Training 'Human-Tiger Conflict Mitigation' di PT. Agromuko dan PT. MMAS, Mukomuko Bengkulu. 

Sesuai dengan hasil diskusi sebelumnya dan permintaan dari pihak perusahaan maka materi training yang saya berikan adalah 1. Sosialisasi Peraturan Menteri Kehutanan No. P.48/Menhut-II/ 2008 tentang Pedoman Penanggulangan Konflik antara Manusia dan Satwa Liar; 2. Sosialisasi Panduan Praktis Penanganan Konflik antara Manusia dengan Harimau; 3. Cara Identifikasi Keberadaan Harimau dan Satwa Liar Lainnya; 4. Kiat-Kiat Mencegah dan Menghindari Konflik dengan Harimau; 5. Penanganan Harimau Sumatera Korban Konflik dan Perburuan Liar; 6. Praktek Pengenalan Alat untuk Mitigasi Konflik dengan Harimau. Materi yang harus saya sampaikan cukup banyak dan padat. Biasanya kami membutuhkan waktu sekitar 3 hari untuk pemberian materi seperti itu, namun kini dituntut untuk meringkasnya menjadi satu hari saja dan dengan hasil yang optimal. Sungguh ini pekerjaan yang berat, sebagai instructor, kita akan selalu berharap bahwa materi yang diberikan akan dipahami seluruhnya dan bisa diaplikasikan demi keselamatan karyawan dan orang-orang yang pekerjaannya sehari-hari bersinggungan langsung dengan habitat harimau serta demi keamanan harimau itu sendiri. Dan dari semua materi yang diberikan berhubungan dengan hal itu.

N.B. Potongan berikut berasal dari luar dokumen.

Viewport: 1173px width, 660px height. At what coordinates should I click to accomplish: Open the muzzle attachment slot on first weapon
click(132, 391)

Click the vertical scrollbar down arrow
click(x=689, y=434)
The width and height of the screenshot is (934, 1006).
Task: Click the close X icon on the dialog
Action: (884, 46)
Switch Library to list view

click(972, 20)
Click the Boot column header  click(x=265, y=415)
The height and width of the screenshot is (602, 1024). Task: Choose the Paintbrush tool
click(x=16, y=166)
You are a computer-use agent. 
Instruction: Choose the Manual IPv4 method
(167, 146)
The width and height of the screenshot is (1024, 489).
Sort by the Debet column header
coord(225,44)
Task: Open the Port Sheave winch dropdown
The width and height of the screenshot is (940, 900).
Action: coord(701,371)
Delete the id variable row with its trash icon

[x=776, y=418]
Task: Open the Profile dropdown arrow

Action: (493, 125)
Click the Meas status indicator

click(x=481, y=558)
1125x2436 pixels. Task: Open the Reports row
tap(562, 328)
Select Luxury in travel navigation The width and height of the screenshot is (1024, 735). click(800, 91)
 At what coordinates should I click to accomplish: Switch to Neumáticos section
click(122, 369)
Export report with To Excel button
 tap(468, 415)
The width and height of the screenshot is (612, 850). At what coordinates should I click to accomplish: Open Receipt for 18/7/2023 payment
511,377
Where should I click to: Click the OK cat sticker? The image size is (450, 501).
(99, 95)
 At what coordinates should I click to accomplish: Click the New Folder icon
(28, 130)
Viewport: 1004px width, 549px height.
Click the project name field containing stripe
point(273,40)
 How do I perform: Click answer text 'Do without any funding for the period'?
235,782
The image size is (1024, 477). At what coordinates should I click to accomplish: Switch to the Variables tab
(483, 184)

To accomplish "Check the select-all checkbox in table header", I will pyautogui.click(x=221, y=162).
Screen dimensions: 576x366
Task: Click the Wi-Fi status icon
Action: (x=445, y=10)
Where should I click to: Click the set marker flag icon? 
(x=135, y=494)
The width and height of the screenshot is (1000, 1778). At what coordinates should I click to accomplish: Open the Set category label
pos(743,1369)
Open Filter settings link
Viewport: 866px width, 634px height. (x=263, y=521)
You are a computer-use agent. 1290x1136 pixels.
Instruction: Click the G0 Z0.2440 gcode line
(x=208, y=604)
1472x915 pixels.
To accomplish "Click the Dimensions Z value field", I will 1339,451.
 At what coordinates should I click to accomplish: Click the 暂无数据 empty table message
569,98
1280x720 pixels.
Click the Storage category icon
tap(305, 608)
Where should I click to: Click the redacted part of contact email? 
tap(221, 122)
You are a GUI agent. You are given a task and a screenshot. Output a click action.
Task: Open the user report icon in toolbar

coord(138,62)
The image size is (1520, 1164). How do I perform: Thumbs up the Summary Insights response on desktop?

Selama waktu diskusi banyak pertanyaan dan juga berbagi pengalaman yang berhubungan dengan materi yang diberikan. Bahkan waktu training yang diberikan dirasa sangat kurang karena peserta sangat antusias untuk berdiskusi. Banyak pertanyaan yang sangat bagus disampaikan, diantaranya yang menjadi perhatian saya adalah :
Pertanyaan ini disampaikan oleh para manager :

  • Seperti apa peran sektor swasta dalam Tim Koordinasi Penanggulangan Konflik antara Manusia dan Satwa Liar ?
  • Bila terjadi Human-Elephant Conficts di areal perusahaan perkebunan, dan satwa tersebut dibunuh, apakah hukumannya dan adakah peraturan yang mengatur tentang itu ?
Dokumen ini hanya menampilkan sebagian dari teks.